The purpose of this study was to analyze the outcome of patients with Birt–Hogg–Dubé (BHD) syndrome who underwent percutaneous thermal ablation of renal cell carcinoma (RCC).

Six patients with genetically proven BHD syndrome who underwent one or more sessions of percutaneous thermal ablation for the treatment of RCC were included. There were 4 men and 2 women, with a mean age of 57.3±7.5 [SD] years (range: 44–67years). A total of 29 RCCs (1–16 tumors per patient) were treated during 20 thermal ablation sessions (7 with radiofrequency ablation and 13 with cryoablation). Outcomes of thermal ablation therapy were assessed, including technical success, adverse events, local tumor progression, development of metastases, survival after thermal ablation, and changes in renal function.

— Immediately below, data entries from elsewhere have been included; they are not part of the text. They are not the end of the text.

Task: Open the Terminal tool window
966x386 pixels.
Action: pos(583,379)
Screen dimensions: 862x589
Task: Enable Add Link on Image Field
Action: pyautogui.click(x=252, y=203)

Technical success was achieved in all ablation sessions (success rate, 100%). No grade 4 or 5 adverse events were observed. All patients were alive with no distant metastasis during a median follow-up period of 54months (range: 6–173months). No local tumor progression was found. The mean decrease in estimated glomerular filtration rate during follow-up was 10.7mL/min/1.73m². No patients required dialysis or renal transplantation.

Radiofrequency ablation and cryoablation show promising results for the treatment of RCCs associated with BHD syndrome. Percutaneous thermal ablation may be a useful treatment option for this rare hereditary condition.